• [Aufgabenstellung 1]: Wie viele Demokratische Abgeordnete verloren laut dem Artikel über die Wahlen 2010 ihren Sitz im Repräsentantenhaus an Republikaner?

• [Seite]:
2. Mai 2011 von Thomas Greven
Ein Artikel von Johannes Dudziak * und Thomas Greven
„All Politics Is Local“ ist ein politischer Aphorismus, geprägt vom langjährigen Sprecher des Repräsentantenhauses, Tip O’Neill, einem Demokraten aus Massachusetts. Die Idee, dass selbst nationale Kongresswahlen und innerstaatliche Wahlen in der eigenen Nachbarschaft entschieden werden, gilt in Amerika unter Politikern, Journalisten und Politikexperten als akzeptierte Weisheit. Die Wahlergebnisse 2010 ergaben jedoch ein gegensätzliches Bild, selbst bei Wahlen für lokale Ämter. Einer der Autoren konnte den Wahlkampf in Macomb County, den nordöstlichen Suburbs von Detroit, Michigan, von Anfang September bis zur Wahl am 2. November 2010 miterleben. Die harte Arbeit als Wahlhelfer im Büro des demokratischen Strategen Ed Bruley, der ein gutes Dutzend Demokratischer Wahlkämpfe für lokale Ämter in Macomb County und in ganz Michigan leitete, zahlte sich nicht aus, weil die Wähler Lokalpolitik und den lokalen Walkampf in ihrer Entscheidung ignorierten.
Präsident Barack Obama und seine Demokratische Partei erlitten eine verheerende Niederlage. Im Repräsentantenhaus verloren 63 Demokratische Abgeordnete ihren Sitz an Republikaner; dies war der größte Umschwung seit 1948. Nur vier Jahre hielt die Demokratische Mehrheit im Repräsentantenhaus. Dazu sechs Demokratische Gouverneure und sechs Senatoren weniger – Obamas Partei verlor auf der ganzen Linie.

• [Zu verarbeitende Daten]:
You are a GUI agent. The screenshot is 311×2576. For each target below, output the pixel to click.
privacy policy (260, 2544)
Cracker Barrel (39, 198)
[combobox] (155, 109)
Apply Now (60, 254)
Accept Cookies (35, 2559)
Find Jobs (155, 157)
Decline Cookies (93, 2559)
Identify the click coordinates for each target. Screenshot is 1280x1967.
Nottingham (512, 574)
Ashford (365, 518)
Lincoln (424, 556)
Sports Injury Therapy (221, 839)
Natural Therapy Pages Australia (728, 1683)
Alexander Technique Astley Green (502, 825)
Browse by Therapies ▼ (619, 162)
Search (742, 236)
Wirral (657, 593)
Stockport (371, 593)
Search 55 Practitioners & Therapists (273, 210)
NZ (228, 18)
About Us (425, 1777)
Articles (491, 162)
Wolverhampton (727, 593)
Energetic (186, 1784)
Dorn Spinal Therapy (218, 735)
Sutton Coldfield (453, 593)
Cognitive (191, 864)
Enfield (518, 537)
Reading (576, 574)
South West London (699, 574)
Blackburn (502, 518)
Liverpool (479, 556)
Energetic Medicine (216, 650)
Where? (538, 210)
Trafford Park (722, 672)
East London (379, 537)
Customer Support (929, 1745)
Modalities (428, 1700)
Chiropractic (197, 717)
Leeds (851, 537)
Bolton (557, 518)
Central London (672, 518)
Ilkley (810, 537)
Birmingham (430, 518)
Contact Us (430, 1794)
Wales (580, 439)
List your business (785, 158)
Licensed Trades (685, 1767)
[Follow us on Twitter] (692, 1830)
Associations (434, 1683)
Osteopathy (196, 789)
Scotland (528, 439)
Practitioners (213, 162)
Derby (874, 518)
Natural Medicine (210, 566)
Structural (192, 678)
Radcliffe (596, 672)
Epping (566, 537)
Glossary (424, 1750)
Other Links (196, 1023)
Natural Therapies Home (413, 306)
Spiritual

• [Aufgabenstellung 2]: Multiplizieren Sie in der Auflistung, beginnend mit der Zeile, die „Osteopathy (196, 789)“ enthält, und endend mit dem Ende der Auflistung (beide eingeschlossen), jede Koordinate in den Antworten mit 2,05 und runden Sie auf ganze Zahlen, wobei Hälften aufgerundet werden. Geben Sie nur diese Zeilen samt den darin enthaltenen Aufforderungen erneut aus.

• [Fertige Antwort 1]: 63 Demokratische Abgeordnete.

• [Fertige Antwort 2]:
Osteopathy (402, 1617)
Scotland (1082, 900)
Practitioners (437, 332)
Derby (1792, 1062)
Natural Medicine (431, 1160)
Structural (394, 1390)
Radcliffe (1222, 1378)
Epping (1160, 1101)
Glossary (869, 3588)
Other Links (402, 2097)
Natural Therapies Home (847, 627)
Spiritual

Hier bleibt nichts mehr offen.